島の中央を目指して、まずラッフルズ・ホテルを通り過ぎ、オーチャードロード(大通り)を歩く。道の両側に大規模ショッピングセンターやブランドショップが並び、大勢の人が行き来している。まさしく買物天国だが、あいにく持ち合わせはそんなにない。脇道に入り、中華風とも東南アジア風とも云えない丼物を食べる。歩き疲れて、ホテルに戻る。


ラッフルズという名前を冠した地名や建物名をよく見かける。19世紀初めにシンガポールを開いた英人ラッフルズを記念したものだ。後になって知ったのだが、彼の統治下、各地から集まってきた人達の混乱を起こさせないため、居住区を分けたのが、今のアラブ・ストリート、チャイナタウン、リットル・インディアなどの繁華街となって残っているのだそうだ。


夜、ニュートン・サーカスへ行く。飲食屋台村として有名。真っ暗な芝生広場の一角が光り輝いて、人影が蠢いているのが見える。中華、インド、マレーシア、タイ等のローカル料理の屋台が並んでいる。ここでサテーという串焼きをたべる。中身は焼き鳥だが、色々なスパイスが使われ、独特な味となっている。美味しい。もともとはインドネシアのものだそうだが、ここでは鶏肉が中心。


各国の料理を食べたはずだが、記憶に残っているのは、サテーだけで、他は憶えていない。そうそう、ナシ・ゴーレンもあった。炒め飯料理のことだが、オランダでよく食べた記憶がある。もともとはジャワの料理である。

1988.8.3 水

セントーサ島に行く。本島の南にある小さな島だが、全島が行楽地になっている。本島からケーブルカーで渡る。確かにいろいろな催し物はあるが、取り立てて興味を引くほどのものはなく、海を見つめて過ごす。

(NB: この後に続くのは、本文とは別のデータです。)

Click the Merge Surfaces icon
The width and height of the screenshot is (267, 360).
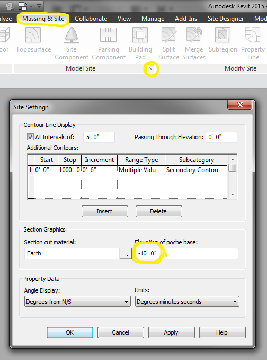[x=194, y=35]
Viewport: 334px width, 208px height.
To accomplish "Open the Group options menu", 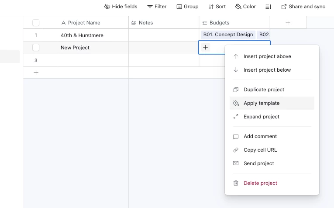I will click(187, 7).
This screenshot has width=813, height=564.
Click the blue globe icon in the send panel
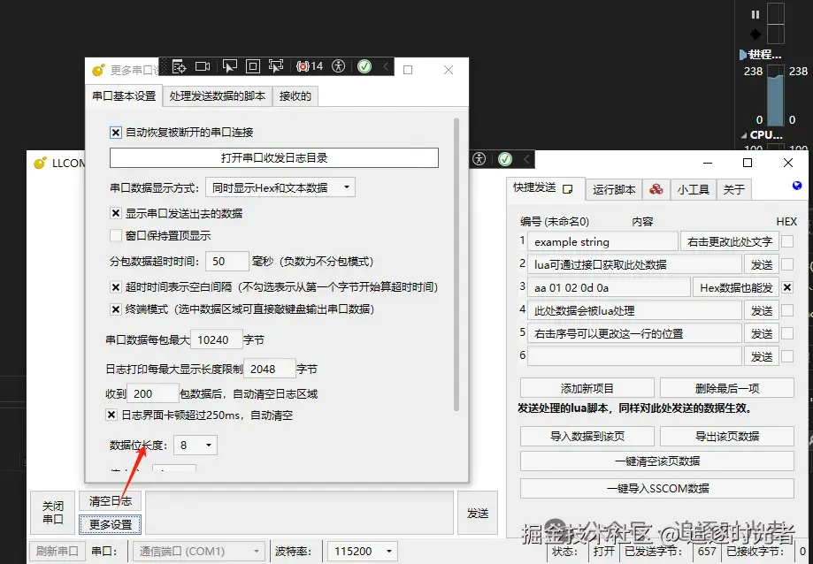pyautogui.click(x=798, y=185)
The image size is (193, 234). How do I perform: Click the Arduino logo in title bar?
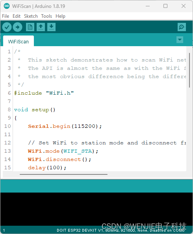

セントーサとは平和と静けさの島と云う意味だそうだが、結構賑やかである。歴史、自然、太陽と遊びの4つのワールドに分かれて、それぞれ楽しんでもらう趣向だそうだ。



シンガポールは菱形をしている島で、マレー半島の南端にある。マレー人の土地に、インド人、中国人が住み込み、次いでポルトガル、オランダと入り込み、最終的にはイギリスの植民地となり、1965年に独立した。多種多様な人材、インド洋と東シナ海の交点という地政学的条件などから、世界における貿易・交通・金融の中心地の一つになっている。民主国家とは言えず、政権は絶えず不満の芽を摘んでいるが、順調な経済発展と豊かさを維持している限り、息苦しさはあっても、問題は起きそうもない。

マレーシア

主に、マレー半島の南部とボルネオ島北部で構成されている国である。赤道直下に位置する。

マラッカ

1988.8.4 木

シンガポールからバスで、対岸のジョホール・バルを抜け、マレー半島を北上して、マラッカに入る。マラッカ川辺のオランダ広場へやって来た。周りを見回すと、スタダイス(旧市庁舎)や、キリスト教会が目に入る。オランダ風の建物が残っているという感じ。横手に回ると、ポルトガルが作ったセント・ポール教会やア ファモーサ(サンチャゴ砦)要塞跡などがある。つまり、1618世紀の植民地争奪戦の跡ばかりである。結局はイギリスがものにした。ヨーロッパでの争いがマレー半島でまざまざと見ることができるということ。



マラッカが、日本へのキリスト教布教の中継基地だったことは知っていた。セント・ポール教会には、一時フランシスコ・ザビエルが埋葬されていたことも聞いたことがある。しかし、布教活動は植民地獲得の前哨戦だったことを、ここで改めて知らされる。

目を海に向けると、マラッカ海峡が左右に長々と続いている。油を流したような、ねっとりとした海面である。タンカーが、音のなく動いていた。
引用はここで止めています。